With the May Day bombing of a bus park in Abuja, the Nigerian capital, coming on the heels of the national and global outcry over the April kidnapping of over 200 schoolgirls in Chibok, it must now be clear that Nigeria is at war. But is there enough to show indication that can give Nigerian people hope of victory in the face of these blatant acts of terrorism? I do not think so. More needs to be done to show that Nigerian security forces can win this war against terror.
Most of the impression people have of security forces are colored by the inefficiencies and acts of corruption that people have experienced or heard of when they come in contact with these personnel. Whether it is through the extortion of motorists and commercial drivers on Nigerian highways or in the reported misappropriation of huge public funds sometimes budgeted for the purchase of security equipment and at other times, for the pension of retired servicemen, there is enough to douse the confidence people can have in these institutions. Despite the fact that there are a number of patriots in these organizations who still demonstrate professionalism and dedication, the larger story is not good enough to fire up national confidence in a positive outcome.

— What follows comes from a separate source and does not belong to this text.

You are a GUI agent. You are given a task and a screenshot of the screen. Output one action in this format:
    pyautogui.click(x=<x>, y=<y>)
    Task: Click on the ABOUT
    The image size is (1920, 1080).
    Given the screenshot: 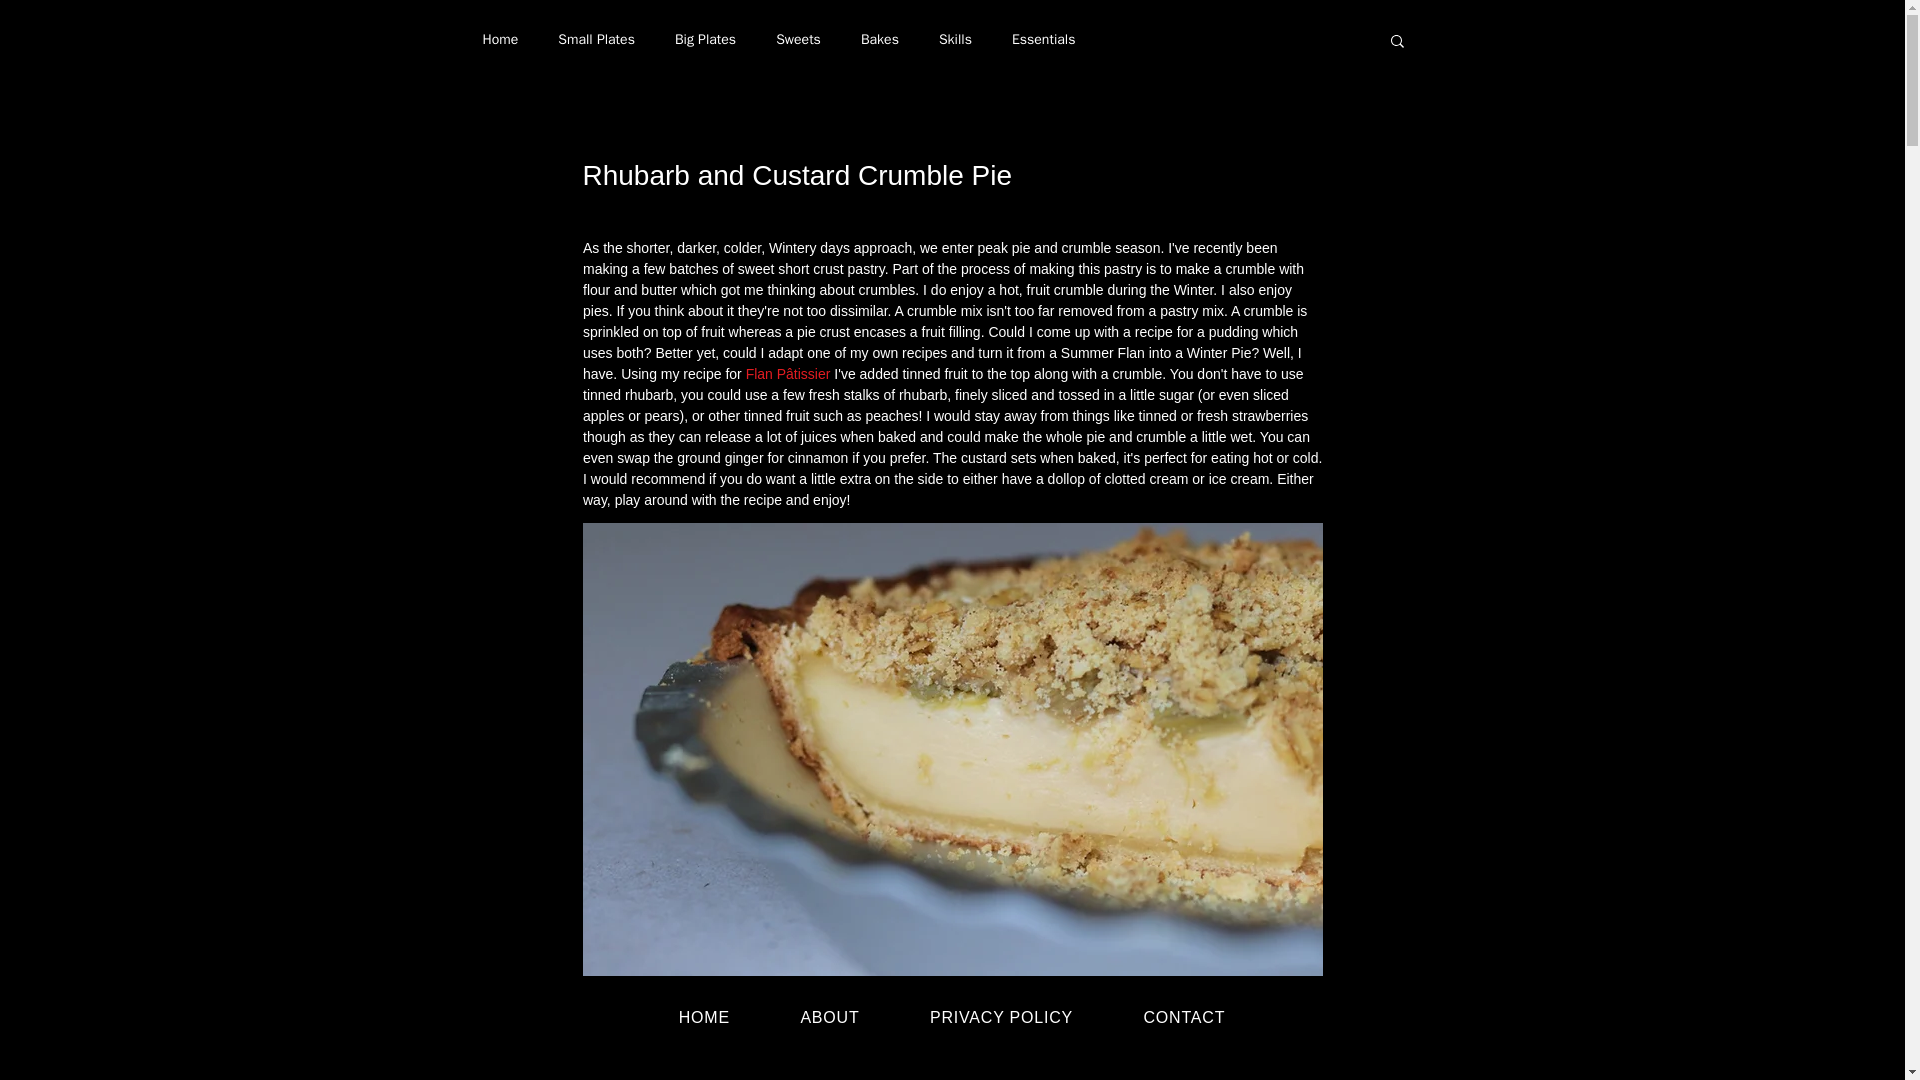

When you add to this, the tribalism and nepotism that inevitably sacrifices professionalism and meritocracy in public services for relationships, it appears that everything has gone wrong and so people either blame the politicians for not showing better leadership or blame their fellow citizens for not resisting corruption in every little way they can.
But even these positions do not hold up under scrutiny because few politicians who get into power through a corrupt system which may involve rigging elections can turn around and begin to prosecute a moral agenda without running significant risks. And citizens who resist find they are fighting on many fronts in the face of endemic corruption and wonder where a sustainable solution will come from.
But there is a different way to look at the problem. Rather than see these issues as inherently behavioral so that it appears that we cannot make any progress unless we get a new set of “clean” Nigerians, we can look beyond these actions to identify the underlying mindsets that drive these behaviors, knowing that if we fix the root causes, the effects, no matter how many or how far spread, will also be fixed automatically.
It is that approach that I demonstrate in “The Survival Mindset: A Systematic Approach to Combating Corruption in Nigeria.” There is an opportunity for change that is within our hands but we must first see it before we can claim it.